(Extracted data entries)

┄┄┄┄┄┄┄┄┄┄┄┄┄┄┄┄┄┄┄┄

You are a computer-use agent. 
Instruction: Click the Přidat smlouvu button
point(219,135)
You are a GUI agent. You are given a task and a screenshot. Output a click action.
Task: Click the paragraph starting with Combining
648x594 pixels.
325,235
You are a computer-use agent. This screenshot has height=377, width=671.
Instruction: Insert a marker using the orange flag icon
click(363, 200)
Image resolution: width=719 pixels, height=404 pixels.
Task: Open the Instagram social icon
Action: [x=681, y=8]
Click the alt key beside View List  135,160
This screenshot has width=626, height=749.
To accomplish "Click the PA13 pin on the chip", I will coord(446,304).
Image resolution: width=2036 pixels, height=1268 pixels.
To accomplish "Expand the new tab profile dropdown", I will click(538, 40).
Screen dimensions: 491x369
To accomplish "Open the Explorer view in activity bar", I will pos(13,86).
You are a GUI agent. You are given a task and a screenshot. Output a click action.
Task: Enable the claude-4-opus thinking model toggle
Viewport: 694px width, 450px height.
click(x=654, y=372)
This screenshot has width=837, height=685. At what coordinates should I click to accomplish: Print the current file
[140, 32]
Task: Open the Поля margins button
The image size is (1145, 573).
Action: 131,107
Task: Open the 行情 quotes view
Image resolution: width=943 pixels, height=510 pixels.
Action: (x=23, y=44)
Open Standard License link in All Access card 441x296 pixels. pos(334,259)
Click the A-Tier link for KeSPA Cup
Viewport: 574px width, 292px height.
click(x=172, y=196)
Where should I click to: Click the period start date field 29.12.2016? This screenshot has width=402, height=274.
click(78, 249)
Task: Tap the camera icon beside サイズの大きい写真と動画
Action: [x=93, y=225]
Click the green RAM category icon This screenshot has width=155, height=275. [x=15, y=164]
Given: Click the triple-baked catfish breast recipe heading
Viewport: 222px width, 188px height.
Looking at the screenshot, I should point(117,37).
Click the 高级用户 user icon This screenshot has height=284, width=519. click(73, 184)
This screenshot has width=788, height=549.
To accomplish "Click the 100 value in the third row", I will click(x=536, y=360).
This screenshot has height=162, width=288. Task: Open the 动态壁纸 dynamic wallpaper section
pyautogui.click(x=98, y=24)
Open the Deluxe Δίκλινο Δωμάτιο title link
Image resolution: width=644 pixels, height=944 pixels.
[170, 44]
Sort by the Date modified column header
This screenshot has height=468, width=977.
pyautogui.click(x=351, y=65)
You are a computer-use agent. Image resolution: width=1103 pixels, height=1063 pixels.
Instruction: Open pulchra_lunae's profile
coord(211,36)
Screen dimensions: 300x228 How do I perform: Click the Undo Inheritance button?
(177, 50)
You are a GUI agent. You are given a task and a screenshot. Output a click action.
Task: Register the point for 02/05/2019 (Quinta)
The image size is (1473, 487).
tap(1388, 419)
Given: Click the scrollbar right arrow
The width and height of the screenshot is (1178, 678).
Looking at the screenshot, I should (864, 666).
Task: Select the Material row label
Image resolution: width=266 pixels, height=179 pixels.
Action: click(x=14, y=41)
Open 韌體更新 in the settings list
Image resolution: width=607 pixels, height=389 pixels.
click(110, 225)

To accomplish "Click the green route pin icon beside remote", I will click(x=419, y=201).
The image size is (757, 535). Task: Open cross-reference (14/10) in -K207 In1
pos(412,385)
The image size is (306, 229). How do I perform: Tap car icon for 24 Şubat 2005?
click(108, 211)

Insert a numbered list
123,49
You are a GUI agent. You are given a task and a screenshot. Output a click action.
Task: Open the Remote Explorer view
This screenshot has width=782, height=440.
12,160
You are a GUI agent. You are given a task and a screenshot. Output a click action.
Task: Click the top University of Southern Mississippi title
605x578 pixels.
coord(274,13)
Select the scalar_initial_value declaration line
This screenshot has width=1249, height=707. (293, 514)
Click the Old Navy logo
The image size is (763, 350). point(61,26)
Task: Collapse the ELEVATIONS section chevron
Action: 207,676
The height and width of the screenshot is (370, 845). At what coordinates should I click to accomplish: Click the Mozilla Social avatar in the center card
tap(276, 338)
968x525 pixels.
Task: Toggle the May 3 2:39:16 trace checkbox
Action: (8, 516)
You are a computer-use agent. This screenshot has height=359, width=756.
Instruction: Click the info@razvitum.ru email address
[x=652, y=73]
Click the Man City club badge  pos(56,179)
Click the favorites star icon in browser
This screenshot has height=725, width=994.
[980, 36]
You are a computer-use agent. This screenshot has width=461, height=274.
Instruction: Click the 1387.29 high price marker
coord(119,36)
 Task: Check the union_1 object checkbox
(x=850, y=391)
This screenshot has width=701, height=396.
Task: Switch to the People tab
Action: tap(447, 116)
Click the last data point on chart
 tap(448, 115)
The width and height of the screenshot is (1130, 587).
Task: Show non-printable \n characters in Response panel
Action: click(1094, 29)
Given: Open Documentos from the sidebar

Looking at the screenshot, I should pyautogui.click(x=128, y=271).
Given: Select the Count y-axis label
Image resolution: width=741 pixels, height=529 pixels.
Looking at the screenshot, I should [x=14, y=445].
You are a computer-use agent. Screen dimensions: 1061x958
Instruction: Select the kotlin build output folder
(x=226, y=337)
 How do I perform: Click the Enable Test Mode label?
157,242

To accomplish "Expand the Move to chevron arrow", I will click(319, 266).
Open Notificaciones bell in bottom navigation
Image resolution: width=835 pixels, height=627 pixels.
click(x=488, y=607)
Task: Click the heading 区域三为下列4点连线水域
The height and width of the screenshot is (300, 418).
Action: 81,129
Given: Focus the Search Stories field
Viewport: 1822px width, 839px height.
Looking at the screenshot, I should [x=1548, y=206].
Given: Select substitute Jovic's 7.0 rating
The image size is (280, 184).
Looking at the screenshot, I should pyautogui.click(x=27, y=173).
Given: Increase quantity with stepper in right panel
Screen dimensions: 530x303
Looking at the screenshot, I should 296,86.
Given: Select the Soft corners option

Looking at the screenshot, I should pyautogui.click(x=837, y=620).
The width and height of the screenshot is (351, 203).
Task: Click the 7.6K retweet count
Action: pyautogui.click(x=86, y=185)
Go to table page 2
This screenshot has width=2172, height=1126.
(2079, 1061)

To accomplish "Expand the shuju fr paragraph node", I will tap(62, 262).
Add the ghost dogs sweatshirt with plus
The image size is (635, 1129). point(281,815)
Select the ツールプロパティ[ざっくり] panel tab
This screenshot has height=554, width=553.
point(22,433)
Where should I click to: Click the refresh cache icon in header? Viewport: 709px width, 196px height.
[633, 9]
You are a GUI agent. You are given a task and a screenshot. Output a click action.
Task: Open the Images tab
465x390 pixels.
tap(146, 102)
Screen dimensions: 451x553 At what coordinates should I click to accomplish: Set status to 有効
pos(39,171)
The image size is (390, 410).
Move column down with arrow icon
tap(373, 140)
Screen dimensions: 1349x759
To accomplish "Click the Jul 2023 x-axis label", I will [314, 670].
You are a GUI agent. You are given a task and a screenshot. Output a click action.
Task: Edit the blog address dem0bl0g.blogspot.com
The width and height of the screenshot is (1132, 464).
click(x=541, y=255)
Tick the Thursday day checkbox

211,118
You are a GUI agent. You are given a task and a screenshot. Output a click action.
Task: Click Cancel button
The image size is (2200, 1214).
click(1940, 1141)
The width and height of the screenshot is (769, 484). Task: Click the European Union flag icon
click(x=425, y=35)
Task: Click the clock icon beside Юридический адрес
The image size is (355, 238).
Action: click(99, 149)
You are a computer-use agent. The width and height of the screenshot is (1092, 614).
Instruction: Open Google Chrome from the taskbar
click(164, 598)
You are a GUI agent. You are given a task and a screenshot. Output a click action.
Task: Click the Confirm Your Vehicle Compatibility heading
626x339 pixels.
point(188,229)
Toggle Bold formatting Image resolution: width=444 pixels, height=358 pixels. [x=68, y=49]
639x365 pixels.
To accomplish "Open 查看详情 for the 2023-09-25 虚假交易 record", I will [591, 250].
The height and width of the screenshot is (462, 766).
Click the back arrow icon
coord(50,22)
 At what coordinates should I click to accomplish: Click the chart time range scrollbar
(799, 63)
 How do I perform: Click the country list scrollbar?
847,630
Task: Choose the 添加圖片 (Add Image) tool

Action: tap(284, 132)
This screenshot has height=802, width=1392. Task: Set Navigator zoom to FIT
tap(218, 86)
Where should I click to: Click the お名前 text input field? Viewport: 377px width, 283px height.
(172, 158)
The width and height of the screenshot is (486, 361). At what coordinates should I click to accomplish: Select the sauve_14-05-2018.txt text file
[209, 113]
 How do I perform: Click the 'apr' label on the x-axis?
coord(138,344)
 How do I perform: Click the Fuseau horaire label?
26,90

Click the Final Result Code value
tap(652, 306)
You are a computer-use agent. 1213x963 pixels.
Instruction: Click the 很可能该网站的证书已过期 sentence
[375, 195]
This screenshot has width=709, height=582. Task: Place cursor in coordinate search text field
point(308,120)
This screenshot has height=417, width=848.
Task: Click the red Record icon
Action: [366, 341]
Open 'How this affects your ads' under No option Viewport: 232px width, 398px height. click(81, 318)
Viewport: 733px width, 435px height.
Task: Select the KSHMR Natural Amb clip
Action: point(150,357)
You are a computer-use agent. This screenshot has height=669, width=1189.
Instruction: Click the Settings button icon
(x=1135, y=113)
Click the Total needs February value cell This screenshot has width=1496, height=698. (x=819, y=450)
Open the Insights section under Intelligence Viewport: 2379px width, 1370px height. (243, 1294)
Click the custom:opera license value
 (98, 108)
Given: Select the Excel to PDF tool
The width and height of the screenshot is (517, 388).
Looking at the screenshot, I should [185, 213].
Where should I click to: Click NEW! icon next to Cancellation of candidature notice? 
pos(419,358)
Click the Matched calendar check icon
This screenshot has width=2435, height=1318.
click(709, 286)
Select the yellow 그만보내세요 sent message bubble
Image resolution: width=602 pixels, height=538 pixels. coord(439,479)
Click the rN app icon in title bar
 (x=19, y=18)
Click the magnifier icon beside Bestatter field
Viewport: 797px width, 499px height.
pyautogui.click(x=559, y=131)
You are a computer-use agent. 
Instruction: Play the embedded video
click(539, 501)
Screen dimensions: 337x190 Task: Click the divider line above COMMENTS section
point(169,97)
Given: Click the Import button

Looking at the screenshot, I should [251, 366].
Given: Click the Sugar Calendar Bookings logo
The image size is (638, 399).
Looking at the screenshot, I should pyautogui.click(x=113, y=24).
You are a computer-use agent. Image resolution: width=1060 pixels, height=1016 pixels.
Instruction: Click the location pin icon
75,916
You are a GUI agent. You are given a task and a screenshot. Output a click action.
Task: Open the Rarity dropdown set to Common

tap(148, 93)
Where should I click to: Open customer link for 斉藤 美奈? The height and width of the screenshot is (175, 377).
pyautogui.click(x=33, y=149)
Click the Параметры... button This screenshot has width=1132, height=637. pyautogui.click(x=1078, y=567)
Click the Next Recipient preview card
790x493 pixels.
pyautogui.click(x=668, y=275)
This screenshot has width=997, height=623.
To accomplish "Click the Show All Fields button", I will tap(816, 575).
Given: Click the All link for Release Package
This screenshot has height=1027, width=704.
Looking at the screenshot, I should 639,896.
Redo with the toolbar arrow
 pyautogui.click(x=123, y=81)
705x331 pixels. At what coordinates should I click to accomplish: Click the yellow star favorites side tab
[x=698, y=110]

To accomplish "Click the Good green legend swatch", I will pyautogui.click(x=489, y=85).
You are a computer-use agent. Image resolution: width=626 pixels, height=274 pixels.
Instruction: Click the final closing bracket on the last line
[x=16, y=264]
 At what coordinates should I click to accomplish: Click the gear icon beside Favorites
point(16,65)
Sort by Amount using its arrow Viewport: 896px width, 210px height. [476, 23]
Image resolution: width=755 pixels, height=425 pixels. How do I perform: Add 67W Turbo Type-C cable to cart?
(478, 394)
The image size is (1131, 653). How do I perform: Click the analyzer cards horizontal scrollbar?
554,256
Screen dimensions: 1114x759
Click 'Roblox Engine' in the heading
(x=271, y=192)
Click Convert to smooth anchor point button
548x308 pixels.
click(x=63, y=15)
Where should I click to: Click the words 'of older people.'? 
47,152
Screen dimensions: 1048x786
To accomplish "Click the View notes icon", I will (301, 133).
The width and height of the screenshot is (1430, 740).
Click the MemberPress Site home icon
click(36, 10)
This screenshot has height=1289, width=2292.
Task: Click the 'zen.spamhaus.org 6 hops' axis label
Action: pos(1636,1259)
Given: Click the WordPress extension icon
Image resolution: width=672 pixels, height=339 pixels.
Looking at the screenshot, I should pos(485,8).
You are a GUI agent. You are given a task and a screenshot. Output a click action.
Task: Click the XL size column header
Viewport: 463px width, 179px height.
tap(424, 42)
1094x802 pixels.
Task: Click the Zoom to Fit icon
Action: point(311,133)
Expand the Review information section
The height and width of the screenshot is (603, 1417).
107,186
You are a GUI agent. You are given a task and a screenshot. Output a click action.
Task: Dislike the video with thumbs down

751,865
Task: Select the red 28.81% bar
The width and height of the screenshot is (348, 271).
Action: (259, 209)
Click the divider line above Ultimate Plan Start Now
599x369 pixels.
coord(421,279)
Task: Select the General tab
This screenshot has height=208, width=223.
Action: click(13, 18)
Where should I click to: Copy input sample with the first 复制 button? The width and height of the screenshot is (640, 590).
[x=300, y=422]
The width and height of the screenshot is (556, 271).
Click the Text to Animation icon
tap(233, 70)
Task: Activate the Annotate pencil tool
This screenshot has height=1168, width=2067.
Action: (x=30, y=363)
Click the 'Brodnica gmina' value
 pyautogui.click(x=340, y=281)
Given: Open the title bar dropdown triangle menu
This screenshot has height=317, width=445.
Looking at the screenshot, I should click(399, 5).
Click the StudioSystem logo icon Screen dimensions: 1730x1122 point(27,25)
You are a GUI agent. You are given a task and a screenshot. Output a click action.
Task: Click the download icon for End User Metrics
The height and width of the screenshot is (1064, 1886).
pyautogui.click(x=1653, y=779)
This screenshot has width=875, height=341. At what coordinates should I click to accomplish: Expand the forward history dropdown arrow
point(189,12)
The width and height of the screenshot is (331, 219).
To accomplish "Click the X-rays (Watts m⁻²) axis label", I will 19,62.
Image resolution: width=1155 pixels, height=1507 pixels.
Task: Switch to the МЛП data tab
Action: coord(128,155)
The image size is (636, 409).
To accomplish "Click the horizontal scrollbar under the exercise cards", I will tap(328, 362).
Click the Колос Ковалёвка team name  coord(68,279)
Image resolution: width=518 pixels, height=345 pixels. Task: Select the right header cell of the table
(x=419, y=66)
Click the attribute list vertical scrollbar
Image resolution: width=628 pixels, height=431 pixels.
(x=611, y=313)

┄┄┄┄┄┄┄┄┄┄┄┄┄┄┄┄┄┄┄┄

Exercise prompt = Turn the lines of the listing above, starting at the line that contains "Task: Open the Поля margins button" and ending at the line that contains "Action: (x=23, y=44)", into a JSON list of strings with one string per line. Leave out any blank lines.

Solution =
[
  "Task: Open the Поля margins button",
  "The image size is (1145, 573).",
  "Action: 131,107",
  "Task: Open the 行情 quotes view",
  "Image resolution: width=943 pixels, height=510 pixels.",
  "Action: (x=23, y=44)"
]